Читаем Не был, не состоял, не привлекался полностью

Доцент Уманский, историк из МГУ, вел семинар в Университете марксизма-ленинизма. На одном семинаре он освещал прогрессивность политики Ивана Грозного. Так было тогда принято. Во время перерыва я спросил его, как понимать приказ Ивана зарубить слона, подарок персидского шаха? Этот вроде бы дрессированный слон не захотел поклониться Ивану. Может быть, Иван Грозный был психически больным?

Доцент ответил: «Что же вы, сами не понимаете?».

Я, конечно, понимал, что кукиш показывают в кармане. Так и делал. Как многие другие. Такие вот странные нравы и обычаи.

* * *

Вовочка на мой вопрос, зачем же он пьет, ответил: «Миша! Ты же умный парень, ты все понимаешь!».

Мне понравилась оценка моих умственных способностей, и я спросил: «Я все понимаю, но только не понимаю одного: почему все всё понимают, а делают наоборот?».

В восьмом классе школы Вовочка был самого маленького роста. И голосок у него был тонкий-претонкий. Ребята влюблялись в девочек, а Вовочка пищал. В десятом классе он вдруг вытянулся. С войны вернулся живой, правда, хромой. Поступил в Университет и стал кандидатом юридический наук, доцентом. Был на хорошем счету и съездил года на два преподавать в Китай. Тогда пели: «Москва – Пекин, Москва – Пекин / С нами идут народы / Москва – Пекин, Москва – Пекин / Пусть зеленеют всходы…».

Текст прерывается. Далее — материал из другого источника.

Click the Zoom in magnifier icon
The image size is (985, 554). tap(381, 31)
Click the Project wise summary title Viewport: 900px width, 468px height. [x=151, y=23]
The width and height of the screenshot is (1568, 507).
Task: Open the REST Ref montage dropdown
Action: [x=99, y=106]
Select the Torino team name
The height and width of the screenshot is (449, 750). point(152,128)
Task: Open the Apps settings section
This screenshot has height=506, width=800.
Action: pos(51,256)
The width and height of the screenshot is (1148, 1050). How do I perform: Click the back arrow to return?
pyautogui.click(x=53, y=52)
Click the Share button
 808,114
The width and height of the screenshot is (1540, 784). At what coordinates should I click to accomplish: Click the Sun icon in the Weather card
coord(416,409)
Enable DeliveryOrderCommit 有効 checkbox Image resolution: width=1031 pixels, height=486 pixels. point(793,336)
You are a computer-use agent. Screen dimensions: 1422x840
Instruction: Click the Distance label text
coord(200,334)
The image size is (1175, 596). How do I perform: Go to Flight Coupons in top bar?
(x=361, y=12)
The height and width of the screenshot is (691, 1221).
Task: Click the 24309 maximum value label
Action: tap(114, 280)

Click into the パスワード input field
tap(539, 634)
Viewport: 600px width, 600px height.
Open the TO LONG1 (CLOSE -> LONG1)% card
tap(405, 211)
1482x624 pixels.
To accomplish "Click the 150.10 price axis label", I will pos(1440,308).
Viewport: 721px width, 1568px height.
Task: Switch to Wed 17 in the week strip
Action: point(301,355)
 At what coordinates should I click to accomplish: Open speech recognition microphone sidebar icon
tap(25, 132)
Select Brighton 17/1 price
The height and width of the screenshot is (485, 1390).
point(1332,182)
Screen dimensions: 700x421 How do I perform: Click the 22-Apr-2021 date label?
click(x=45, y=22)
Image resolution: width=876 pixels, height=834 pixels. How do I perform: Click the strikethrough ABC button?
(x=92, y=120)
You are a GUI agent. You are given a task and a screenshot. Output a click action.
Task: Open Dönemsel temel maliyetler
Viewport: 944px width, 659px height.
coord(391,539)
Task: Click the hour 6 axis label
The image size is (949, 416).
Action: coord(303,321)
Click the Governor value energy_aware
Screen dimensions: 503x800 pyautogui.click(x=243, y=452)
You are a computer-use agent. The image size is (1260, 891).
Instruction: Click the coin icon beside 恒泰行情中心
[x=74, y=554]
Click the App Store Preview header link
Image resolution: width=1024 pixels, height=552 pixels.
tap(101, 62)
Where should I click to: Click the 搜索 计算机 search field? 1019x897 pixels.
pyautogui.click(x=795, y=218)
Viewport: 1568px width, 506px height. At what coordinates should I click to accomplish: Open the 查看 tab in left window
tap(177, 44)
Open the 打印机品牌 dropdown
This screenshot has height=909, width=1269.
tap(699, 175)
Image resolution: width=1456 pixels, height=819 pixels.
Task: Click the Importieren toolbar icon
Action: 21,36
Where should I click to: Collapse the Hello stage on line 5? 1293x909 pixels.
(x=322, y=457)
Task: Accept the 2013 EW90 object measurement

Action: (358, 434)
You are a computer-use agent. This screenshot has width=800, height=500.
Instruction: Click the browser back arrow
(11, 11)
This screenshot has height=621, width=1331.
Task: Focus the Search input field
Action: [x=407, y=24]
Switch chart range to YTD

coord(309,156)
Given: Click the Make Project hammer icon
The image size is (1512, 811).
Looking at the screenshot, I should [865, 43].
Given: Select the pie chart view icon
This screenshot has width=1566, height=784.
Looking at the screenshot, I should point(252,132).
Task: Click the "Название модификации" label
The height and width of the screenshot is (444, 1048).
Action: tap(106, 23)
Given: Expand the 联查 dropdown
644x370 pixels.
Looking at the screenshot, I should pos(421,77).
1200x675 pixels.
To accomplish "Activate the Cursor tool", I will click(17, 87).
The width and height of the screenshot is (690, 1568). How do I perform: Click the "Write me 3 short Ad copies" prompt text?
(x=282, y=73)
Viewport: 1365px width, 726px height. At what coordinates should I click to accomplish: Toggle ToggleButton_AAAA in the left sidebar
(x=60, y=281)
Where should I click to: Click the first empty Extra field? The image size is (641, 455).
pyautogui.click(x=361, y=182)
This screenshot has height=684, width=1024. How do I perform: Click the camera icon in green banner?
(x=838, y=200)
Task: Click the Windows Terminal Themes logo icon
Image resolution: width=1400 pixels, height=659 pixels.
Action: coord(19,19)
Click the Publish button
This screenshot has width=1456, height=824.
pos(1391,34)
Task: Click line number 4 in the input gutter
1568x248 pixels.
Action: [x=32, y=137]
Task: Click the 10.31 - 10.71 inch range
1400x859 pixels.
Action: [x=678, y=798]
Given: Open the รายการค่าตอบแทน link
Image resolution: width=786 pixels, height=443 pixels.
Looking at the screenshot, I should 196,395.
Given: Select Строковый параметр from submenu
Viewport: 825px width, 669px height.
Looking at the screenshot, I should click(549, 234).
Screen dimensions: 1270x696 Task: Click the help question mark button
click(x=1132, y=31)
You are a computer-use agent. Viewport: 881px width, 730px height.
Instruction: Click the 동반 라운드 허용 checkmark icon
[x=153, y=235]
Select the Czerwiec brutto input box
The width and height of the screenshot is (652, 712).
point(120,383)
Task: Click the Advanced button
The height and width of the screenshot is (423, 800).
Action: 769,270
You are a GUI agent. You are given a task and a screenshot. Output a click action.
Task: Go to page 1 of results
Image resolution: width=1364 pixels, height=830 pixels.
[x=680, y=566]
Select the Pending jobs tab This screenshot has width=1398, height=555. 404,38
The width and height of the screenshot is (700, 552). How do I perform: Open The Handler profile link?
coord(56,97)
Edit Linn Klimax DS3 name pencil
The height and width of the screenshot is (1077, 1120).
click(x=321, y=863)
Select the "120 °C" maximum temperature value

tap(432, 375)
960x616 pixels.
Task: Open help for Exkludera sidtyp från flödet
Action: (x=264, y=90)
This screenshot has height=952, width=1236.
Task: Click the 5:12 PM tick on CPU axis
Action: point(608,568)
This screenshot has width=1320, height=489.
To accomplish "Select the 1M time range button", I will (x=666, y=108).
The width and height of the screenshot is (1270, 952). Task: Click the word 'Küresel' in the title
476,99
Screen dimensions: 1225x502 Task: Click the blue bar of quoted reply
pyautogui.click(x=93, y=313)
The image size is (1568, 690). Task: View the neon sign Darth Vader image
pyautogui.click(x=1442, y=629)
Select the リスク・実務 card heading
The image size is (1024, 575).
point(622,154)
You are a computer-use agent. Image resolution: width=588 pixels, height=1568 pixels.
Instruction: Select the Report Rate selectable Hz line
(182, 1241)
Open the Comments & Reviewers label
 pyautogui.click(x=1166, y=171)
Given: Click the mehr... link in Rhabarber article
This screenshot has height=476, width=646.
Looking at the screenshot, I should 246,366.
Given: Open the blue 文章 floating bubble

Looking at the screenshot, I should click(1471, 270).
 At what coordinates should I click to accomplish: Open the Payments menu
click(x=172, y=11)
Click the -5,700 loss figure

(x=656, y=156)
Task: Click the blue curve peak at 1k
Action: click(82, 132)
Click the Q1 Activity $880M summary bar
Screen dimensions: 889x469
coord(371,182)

Всходы зеленели, а Вовочка стал крепко пить. Развелся с первой женой, а вторая покинула его. Пил уже на троих, возле магазина у Никитских ворот. Отовсюду его уволили. Разжаловали.

В сорок лет Владимир умер от инфаркта. Последним в классе созрел и первым от инфаркта умер. Такая судьба.

Университет марксизма

Профессор с чудной фамилией Зись говорил с акцентом. Буква эр ему не удавалась. Но ораторствовать он умел. Я бы ничуть не удивился, узнав, что тысячи две лет тому назад какой-нибудь его предок подвизался в роли пророка, где-нибудь в Иудее или Галилее. Словом, там, где водились вдохновенные пророки.

На лекции ходили люди с высшим образованием, многие преуспевшие на профессиональном поприще, не пришли бы, будь их свободная воля. Ходили, как бы нанося визит вежливости. Однако приятно, придя в гости без желания, угоститься чем-нибудь вкусненьким. Профессора слушали с интересом.

– Поклон вашему дурацкому колпаку, Егор Федорович!

Так обращался в каком-то своем произведении к Гегелю неистовый Виссарион Белинский, сказал профессор.

Немецкие родители дали будущему философу имя Георг Фридрих, а Белинский предпочел вольный перевод, по-нашему, по-простому. Дурацкий же колпак пожаловал за философские ошибки.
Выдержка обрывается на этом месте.